I feel like I’ve gotten off track on our finances and I need input on how to get back on track. We had very little income for the beginning three months of this year, but we did really well at pinching pennies despite the financial struggles. Now that work is a little more steady for my husband, I feel like I’ve had some psychological thing going on where I feel justified spending a little more since we have a more steady income.
I am by no means going crazy, but I have splurged on this and that ($25 here for stuff we really didn’t need, $25 there for a “good deal”). I just need to bring myself back to what really makes me feel good and what I feel pleases God: Living within our means, giving back, and saving money for the future.
Do you have any encouragement or suggestions? -Leah
1. Stop Beating Yourself Up
First off, Leah, I want to encourage you to stop beating yourself up. Wallowing in the feeling of failure does nothing to move you forward.
2. Have a Heart-To-Heart Talk About Your Goals
Instead, I encourage you to sit down with your husband and have a heart-to-heart talk about your financial goals and goals for your family in general.
3. Come To a Mutual Agreement
Where do you hope to be in a year from now or five years now? Communicate about your goals, compromise when necessary, and come to mutual agreement.
4. Break Your Goals Down Into Bite-Sized Pieces
Then break your big goals down into bite-sized pieces so that you have monthly, weekly, and even daily goals to work toward together. This will give you momentum for being creative when it comes to your finances and will give you purpose for cutting costs and living frugally.

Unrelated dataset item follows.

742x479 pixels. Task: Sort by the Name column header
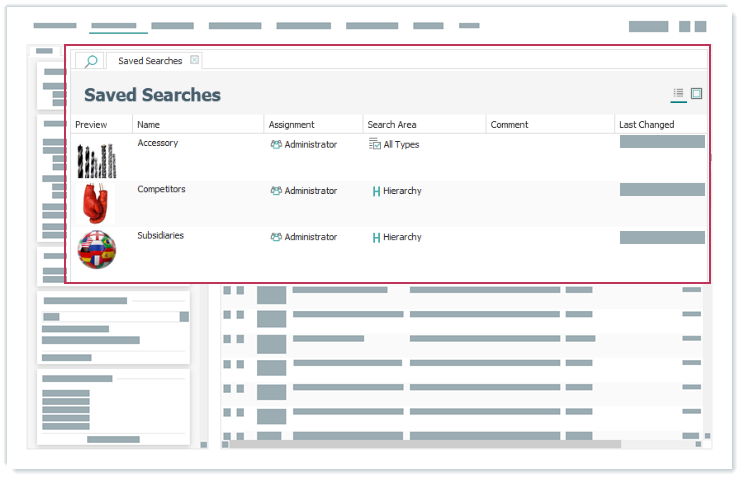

5. Make Sure You Budget for Strategic Splurging
Make sure that you include some wiggle room in your budget, if you can wing it (and it sounds like you can). Budgeting a small amount of personal spending money or blow money each month allows you to be able to enjoy little splurges here and there without feeling guilty.

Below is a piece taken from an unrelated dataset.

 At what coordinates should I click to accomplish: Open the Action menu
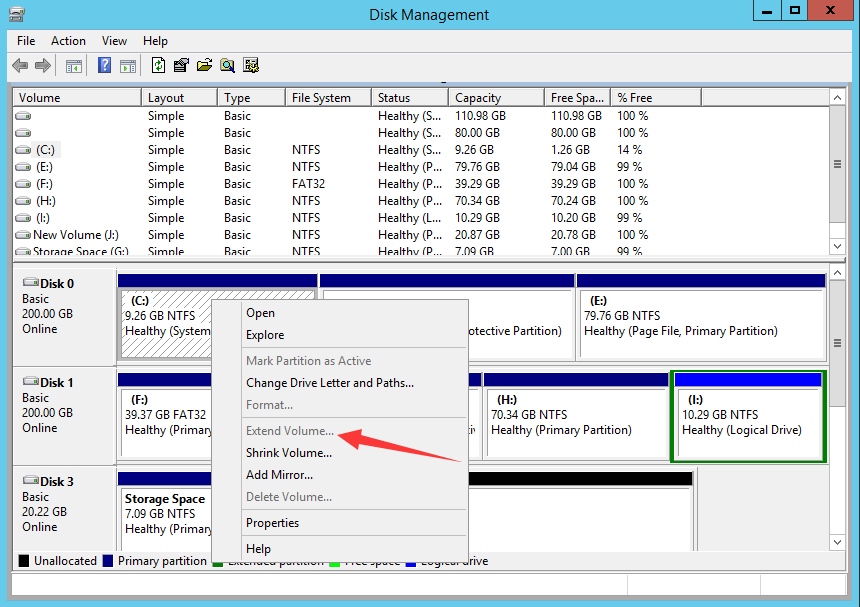(68, 41)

6. Have Monthly Goal Accountability Meetings
Have monthly goal accountability meetings with your husband to make sure that you are staying on track and on the same page when it comes to your budget and your financial goals.

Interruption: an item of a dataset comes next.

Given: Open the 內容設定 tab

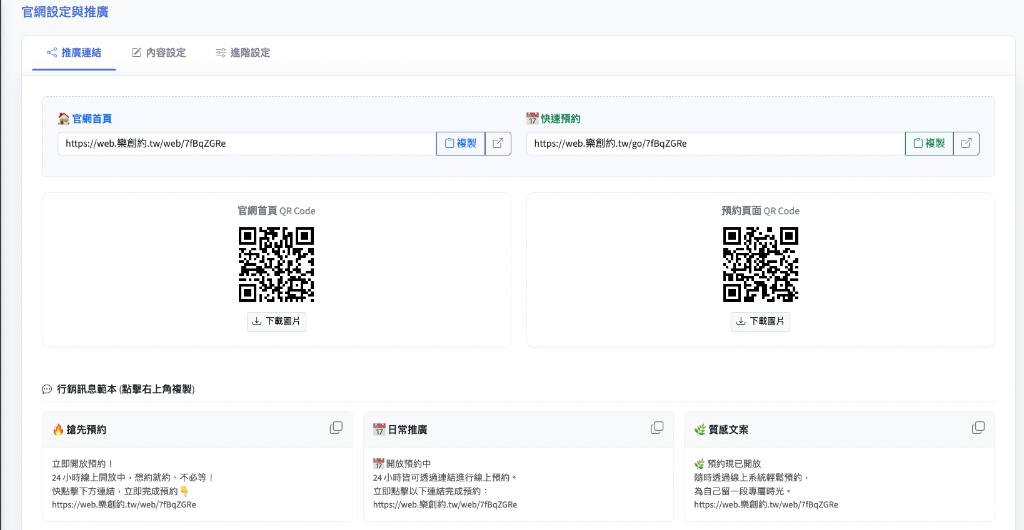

What advice and suggestions would you have for Leah?
Leah, we have are so there right now. Thanks for sharing it is nice to know we aren’t alone!
I know how you feel. I try to keep my grocery budget (includes pet products, diapers, etc.) around $260 per month. Last month, I spent $467!!! EEEEKKK. I keep a spread sheet and I knew I was going to be over by a lot, but I kept shopping. I did have some extras… I had a few parties for my students, had a birthday party for my son, purchased special dinner items for my birthday, etc., but I felt bad when I saw those totals. I want to go cash only this month to see if I can get things under control. I’m trying not to beat myself up too much. Afterall, there was a time when I never looked at sales and honestly didn’t even think about being debt-free.
I’m trying what I call the “frugal substitution” method, inspired by the book Your Money or Your Life. Before I make a purchase, I consider what need I’m trying to fulfill and then see if I can meet that same need with a cheaper option. Not sure if this works as well on material things but it has helped keep me straight in terms of travel/entertainment expenses, and yes, we need to spend on those fun things from time to time!
Like others have said stop feeling guilty. We are humans and guilt is part of our life. Even in tight times give yourself some spending money. I have a small amount of debt and a mortgage,but this year I started spending some money on myself! I get a pedicure/manicure every month at the school of hair design. It makes me feel good and I budget for it. Life is too short to be so stressed,but like many others have said there is always tomorrow.
Laurie
I know how you feel. My husband has a full-time job that he started in January for the first time in our 3 year marriage. Something that helps me stay on track is having a charity that I like to give to. So I can always think, well, I could spend $25 on a nice dinner out, or I could give a package of diapers to the orphanage.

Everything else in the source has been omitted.